HOW TO COMPLETE THIS TASK:
In the entries below, copy only the lines from the one that contains "Where should I click to: Advance" through the last line, exactly, and omit any pictures.

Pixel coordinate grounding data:
===
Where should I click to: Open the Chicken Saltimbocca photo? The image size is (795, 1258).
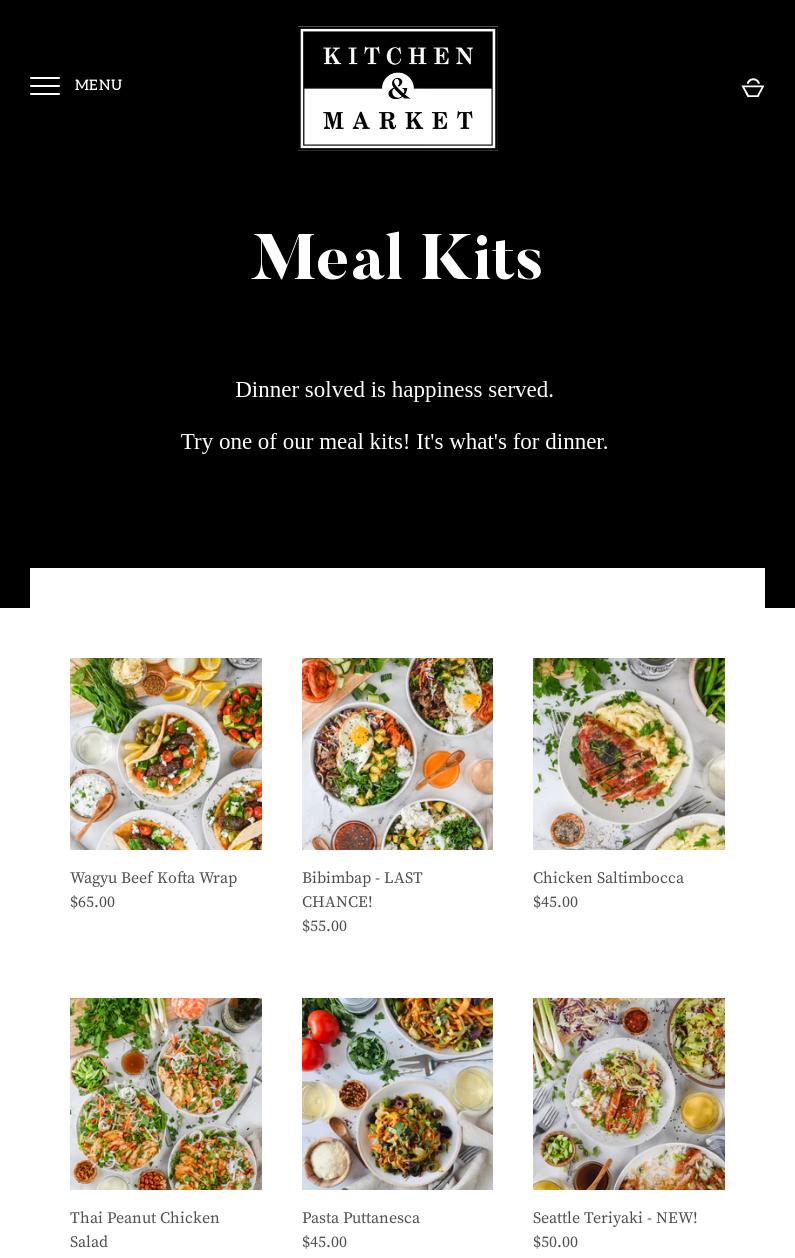click(629, 754)
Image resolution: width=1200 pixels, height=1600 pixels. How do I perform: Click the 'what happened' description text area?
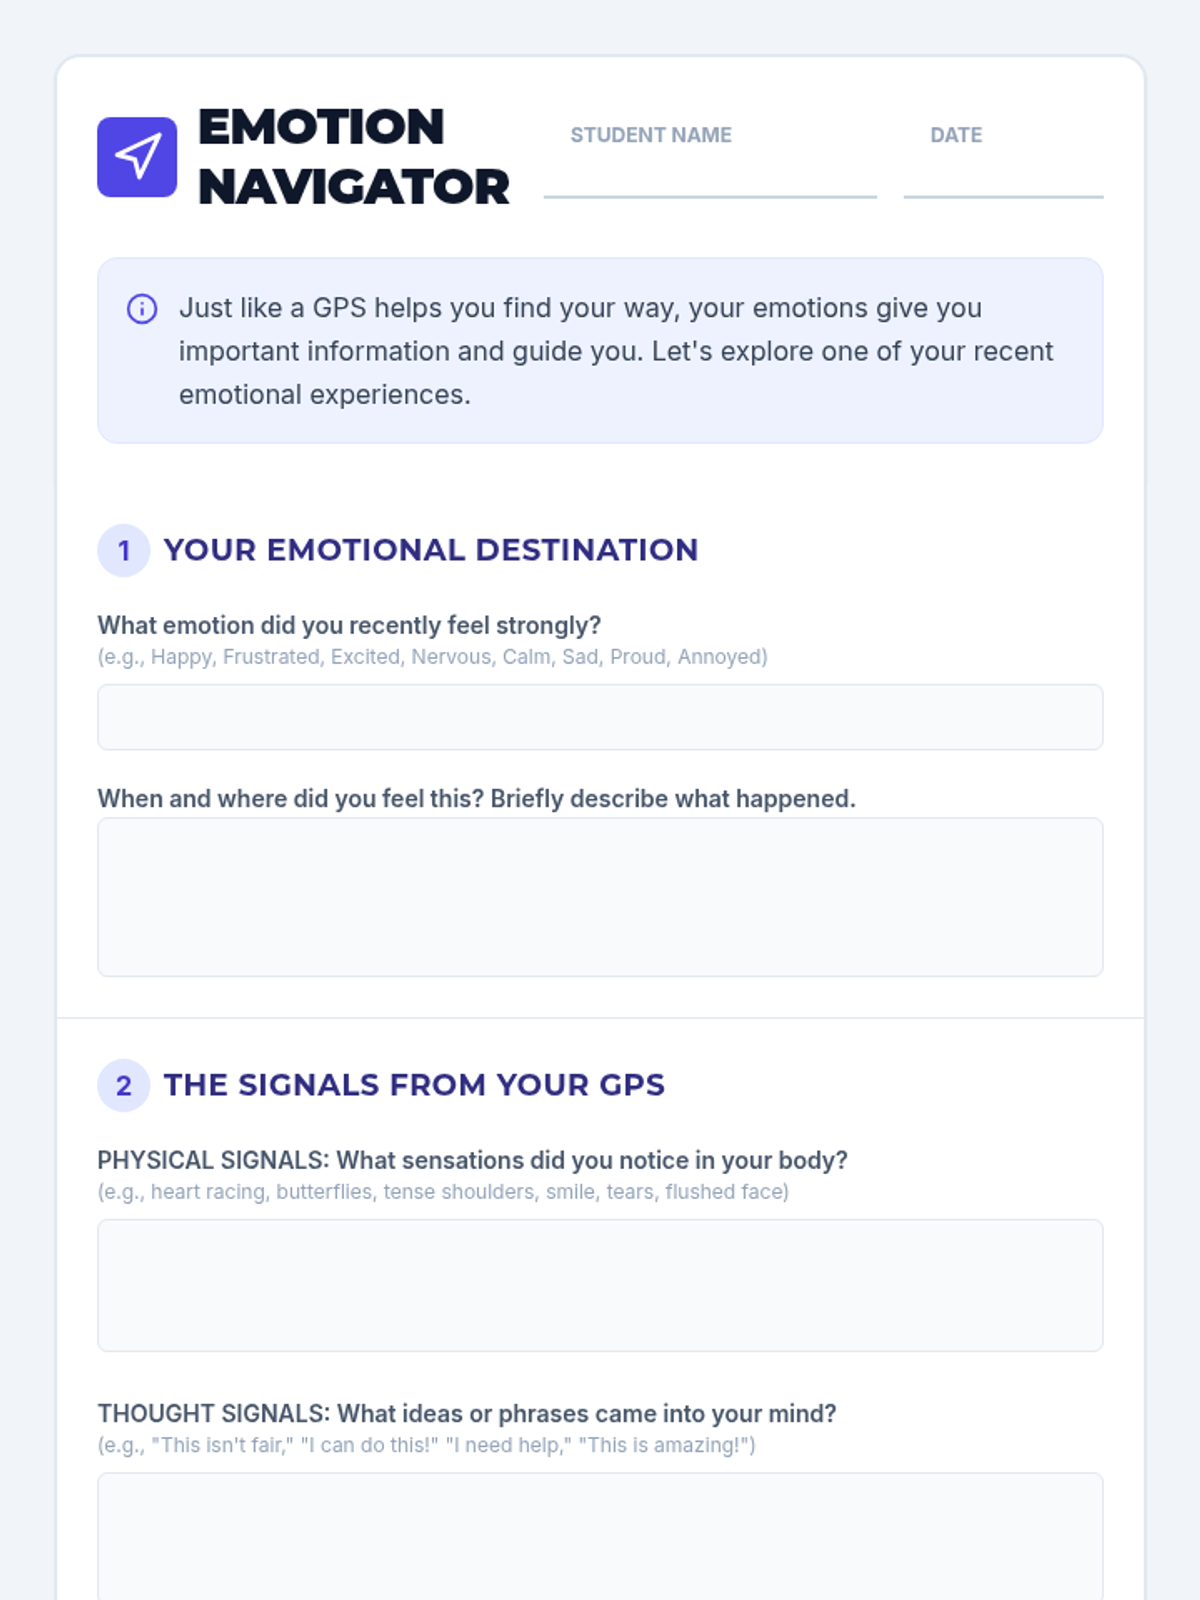(x=600, y=897)
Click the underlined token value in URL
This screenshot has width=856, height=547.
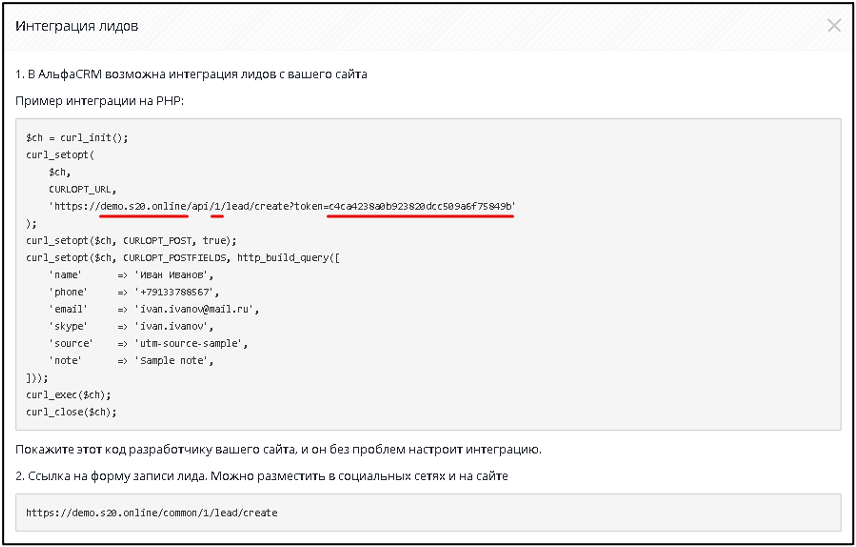tap(420, 206)
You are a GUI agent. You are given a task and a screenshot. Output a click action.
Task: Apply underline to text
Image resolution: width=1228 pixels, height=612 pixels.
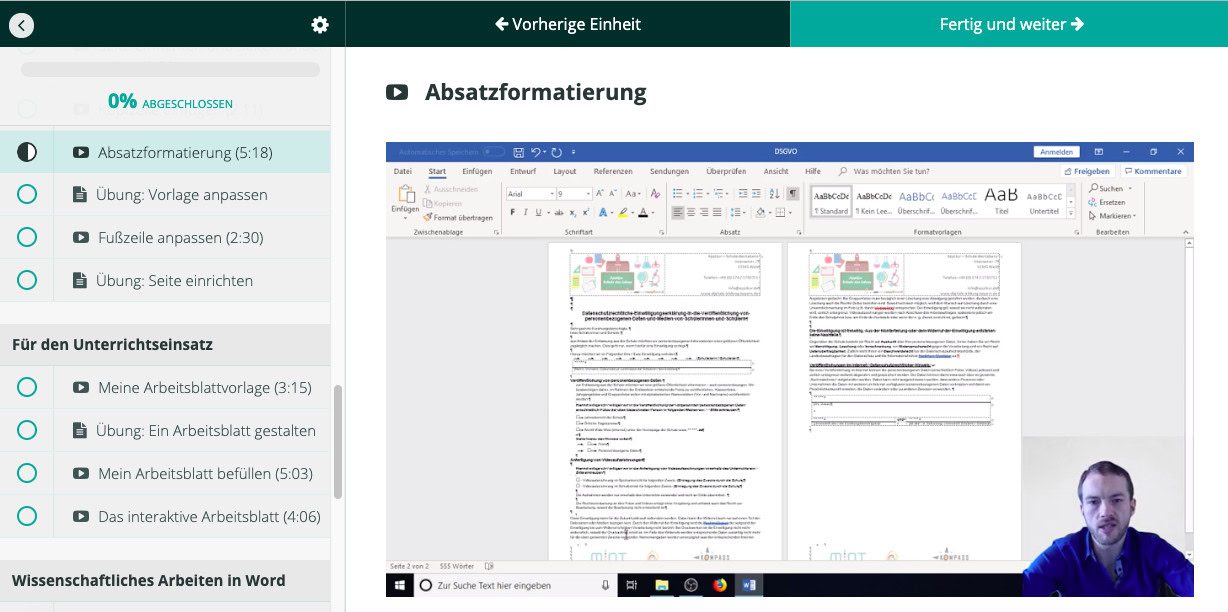click(536, 212)
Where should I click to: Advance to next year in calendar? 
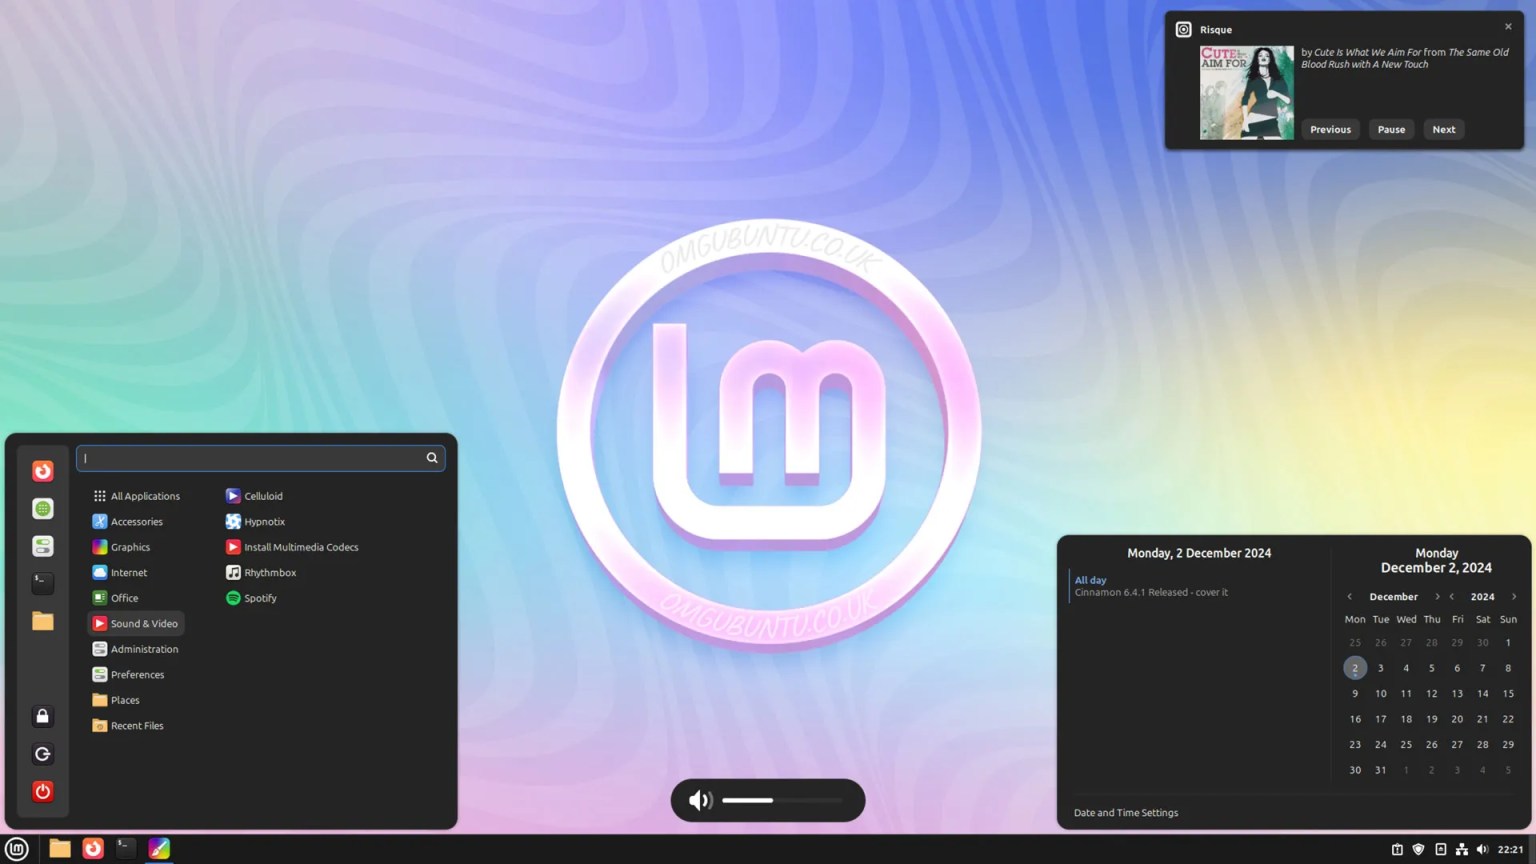[1514, 597]
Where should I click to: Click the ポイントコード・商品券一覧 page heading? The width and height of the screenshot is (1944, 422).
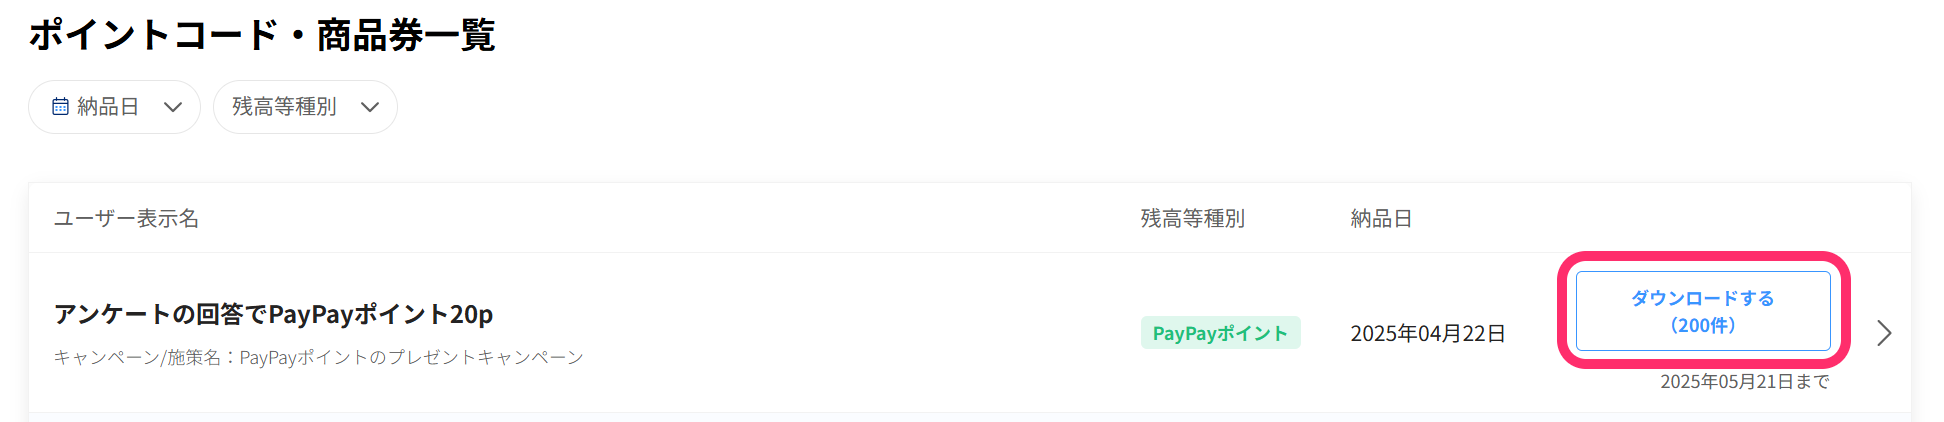pyautogui.click(x=262, y=35)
===
RESPONSE BELOW:
Where should I click to: Advance to next year in calendar? 
[1514, 597]
Where should I click to: Click the ポイントコード・商品券一覧 page heading? The width and height of the screenshot is (1944, 422).
pyautogui.click(x=262, y=35)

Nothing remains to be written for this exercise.